While a swanky airport lounge can’t alleviate Los Angeles International Airport’s infamous curbside gridlock, it can make it become a more distant memory.

The latest predeparture sanctuary that will land at LAX? It’s from a company best known for its bank branches. Chase announced on Thursday it will open a 9,234-square-foot Sapphire Lounge at Tom Bradley International Terminal (TBIT), near Gate 148. An opening date was not shared.

Dana Pouwels, head of airport lounge benefits and strategic partnerships for Chase, said the company is investing in meeting its customers where they are.

“Los Angeles is home to many cardmembers and a popular destination among Chase travelers,” Pouwels said. “And as a native Angeleno who frequently travels through LAX to visit home, I’m excited to bring a Chase Sapphire Lounge to my home city.”

Based on renderings, the premium Chase space will feature expansive tarmac views — a first for a lounge in TBIT’s main concourse — along with a dramatic waterfall-style chandelier above a granite and wood bar. While Chase was mum on proposed amenities, if it’s anything like the company’s other lounges now at five airports, expect it to skew higher-end.

A rendering of the seating area in the new lounge.


The first U.S. Sapphire Lounge for Chase debuted in Boston one year ago. Features include a gourmet buffet and à la carte dining (their Sapphire burger is a particular standout); dedicated wellness and shower rooms; and a residential-inspired design meant for both work and leisure. Meanwhile, the LaGuardia Airport location in New York that opened earlier this year even offers complimentary facials and ultra-high-end private suites (for a hefty additional fee).
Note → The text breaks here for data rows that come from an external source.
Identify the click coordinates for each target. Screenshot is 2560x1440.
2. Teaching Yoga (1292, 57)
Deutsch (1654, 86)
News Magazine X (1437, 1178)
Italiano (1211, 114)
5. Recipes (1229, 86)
Pouwels said the “space will pay homage to Los Angeles while embodying local modern elements that celebrate the culture of the city.”

To get unlimited access to Chase Sapphire Lounges in the U.S., travelers must be enrolled in the $550-per-year Chase Sapphire Reserve with Priority Pass membership. Those with a Priority Pass membership from another premium travel credit card (such as an Amex Platinum or Capital One Venture X) can enter a U.S. Sapphire Lounge once each calendar year at no cost.

Currently, there are no Priority Pass-accessible lounges at LAX, so Chase’s lounge will be a boon to a wide range of travelers once open.

The airport lounge wars continue

Lounge competition is fierce, especially among the major credit card companies. Access has widened dramatically in recent years as issuers push for premium card sign-ups and build out their own branded spaces. While that means more crowded lounges, it also means more options for travelers.

in 2013, American Express entered the business of owning and operating airport lounges with the Centurion network. More recently, Chase’s Sapphire portfolio and Capital One’s lounges are the answer to the incumbent.

At LAX, Amex opened its Centurion Lounge in 2020, just a few steps away from Chase’s future site. The nearly 14,000-square-foot area features a variety of luxe amenities, including a bespoke food menu from executive chef Nancy Silverton, a spa area with chair massages and mini-manicures, and shower suites.

Dave Jones, deputy executive director of commercial development at Los Angeles World Airports, says that lounges improve the travel experience, especially as the airport redevelops. “LAX looks forward to providing our guests with more lounge options based on their consumer preferences, as well as accommodating the growing demand for lounge access,” he said.

Other LAX lounges in the pipeline

Chase isn’t the only player set to open a new lounge at the airport. Air France will unveil its first-ever LAX lounge at TBIT on June 21.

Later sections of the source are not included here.